Jennings posits that Western education, in general, but theological education in particular, has a model that emphasizes three virtues: possession, control, and mastery. These three virtues are generally assumed to be ‘masculine’ virtues, and as Jennings discussed in his previous book, Christian Imagination, these virtues are also identified with the colonization project. Because we are an individualized culture, these values are about asserting the individual as the one who is master and self-sufficient. To counter this image of the self-sufficient master of educational knowledge, Jennings takes the image of Jesus, who gathers together many who would not choose to be together if it were not for the desire of all of them to be near Jesus. Jennings’ corrected imagination rooted in Jesus’ ability to gather people together suggests that the point of theological education in particular, but Western education in general, should be rooted in belonging, not exclusion, hence his subtitle, An Education in Belonging.

Part of what Jennings addresses here is that the soul is not formed primarily through information. We are not, as James KA Smith suggests, ‘Brains on a stick.’ Theological education, while it does include information, must have spiritual formation as a primary focus. And that spiritual formation, because it is a significant aspect of theological educators’ work, must be concerned not only with the theological education of its students but also with the faculty and staff and the institutional aspects of its community.

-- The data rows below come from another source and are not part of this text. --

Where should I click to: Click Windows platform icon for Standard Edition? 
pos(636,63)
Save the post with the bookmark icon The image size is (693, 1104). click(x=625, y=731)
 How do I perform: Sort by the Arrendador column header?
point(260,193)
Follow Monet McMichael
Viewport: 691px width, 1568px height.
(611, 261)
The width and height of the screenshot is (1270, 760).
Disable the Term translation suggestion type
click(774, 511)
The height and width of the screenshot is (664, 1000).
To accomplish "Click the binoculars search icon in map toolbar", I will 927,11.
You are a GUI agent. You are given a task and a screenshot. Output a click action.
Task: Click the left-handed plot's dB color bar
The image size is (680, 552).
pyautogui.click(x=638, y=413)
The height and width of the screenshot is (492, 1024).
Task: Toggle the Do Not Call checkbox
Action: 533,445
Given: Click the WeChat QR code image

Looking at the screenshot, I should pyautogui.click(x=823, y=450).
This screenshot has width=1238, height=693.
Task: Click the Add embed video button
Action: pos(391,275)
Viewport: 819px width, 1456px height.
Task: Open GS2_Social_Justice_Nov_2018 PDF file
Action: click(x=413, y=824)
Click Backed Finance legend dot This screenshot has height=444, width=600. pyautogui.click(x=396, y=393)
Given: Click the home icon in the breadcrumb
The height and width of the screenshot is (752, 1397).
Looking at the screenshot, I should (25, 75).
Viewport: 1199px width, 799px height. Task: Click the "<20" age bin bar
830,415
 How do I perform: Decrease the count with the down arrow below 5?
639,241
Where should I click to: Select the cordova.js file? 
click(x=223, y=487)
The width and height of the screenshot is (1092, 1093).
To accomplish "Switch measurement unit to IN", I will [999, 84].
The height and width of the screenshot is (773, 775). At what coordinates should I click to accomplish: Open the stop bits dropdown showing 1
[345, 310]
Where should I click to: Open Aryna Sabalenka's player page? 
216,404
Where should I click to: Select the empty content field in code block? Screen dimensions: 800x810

Like many, this is a book that I should read again.  Spiritual formation matters. But so do the institutions that help form the pastors that lead the congregations that spiritually form the future generations. What keeps being emphasized in my reading on racial issues is how long these issues stick around. Again, my grandfather was born a year before Harriet Tubman died.  She escaped slavery in 1849 but lived until 1913. My grandfather, born in 1912, lived until 2005. If I, not yet 50, have a grandparent who overlapped with people who were adults in slavery, it is likely that there are ongoing implications for historical racial realities. My mother was born three weeks after Ruby Bridges. The school my mother would have gone to for kindergarten did not integrate until the year before I was born. Ruby Bridges and others of her generation who were the first to go to integrated schools are just now starting to retire. Our senior seminary professors, teaching the new generation of pastors, were likely early in the integration process, and some probably did not go to integrated schools. It would be odd to think that all theological education has been ‘fixed’ to solve the historical issues within those currently teaching.

My seminary education included a systemic theology professor who was a liberation theologian. But there are more than a few seminaries that have not done much, if any, work to address their curriculum. It was only a couple of years ago that Masters Seminary made news because it was possible to have gone the whole way through without having a book assigned by any authors that were not White. And that is more common than many believe. I am in a 2.5-year part-time graduate-level certificate program. Until now, the only book I have been assigned by a non-White author is a Brazilian theologian writing about the Lord’s Prayer in an elective class. I plan on taking a class about Black Catholicism in the US, again an elective; it has two books written by Black authors, one by a woman. But that is probably 2-3 books out of all I have been assigned over the past two years. The problem of theological formation orienting toward white experience as normative is still a very present problem.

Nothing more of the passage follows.